In June 2010, after 19 years, Pirelli was back to Formula 1, and became the exclusive tyre supplier since 2011. Pirelli had also been the exclusive tyre supplier for the Superbike World Championship since 2004 as well as of prestigious single-brand championships, like the Ferrari Challenge of which used to be supplier since its inception a quarter of a century ago, and the Lamborghini Super Trofeo of which used to be supplier since 2009, the first year of the championship European series.
From 2011 Pirelli expanded its production foothold into the Russian market, strengthened its Argentinian presence and also opened to Indonesia and Mexico.
Through Marco Polo Industrial Holding, which was later to be merged into Pirelli on June 2016, the parties promoted a Public Tender Offer on the company which was to be delisted from the Milan Stock Exchange on November 2015.

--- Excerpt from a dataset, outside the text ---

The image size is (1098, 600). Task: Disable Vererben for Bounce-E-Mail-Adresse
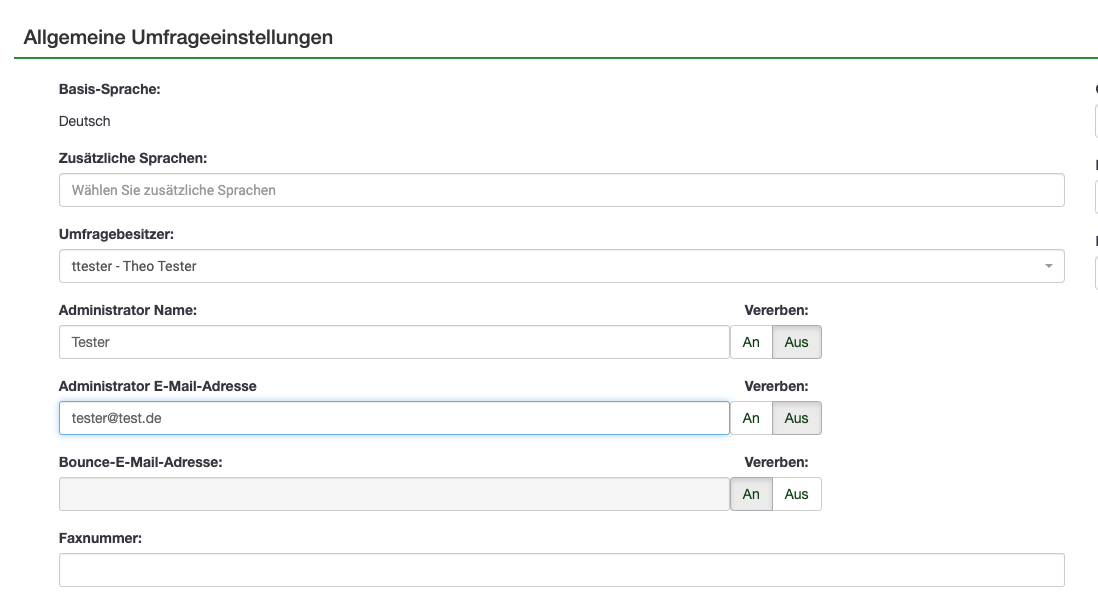pos(797,494)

Between 2015 and 2017, Pirelli’s focus was to accomplish all the objectives set forth in the partnership agreement. Pirelli returned to the stock market on October 4, 2017, following a re-organization process which led to the separation of the Industrial business and to the focus on the Consumer business, enriched with new proficiencies also through the creation of new departments and business (Consumer Marketing, Digital, Data Science, Cyber and Velo).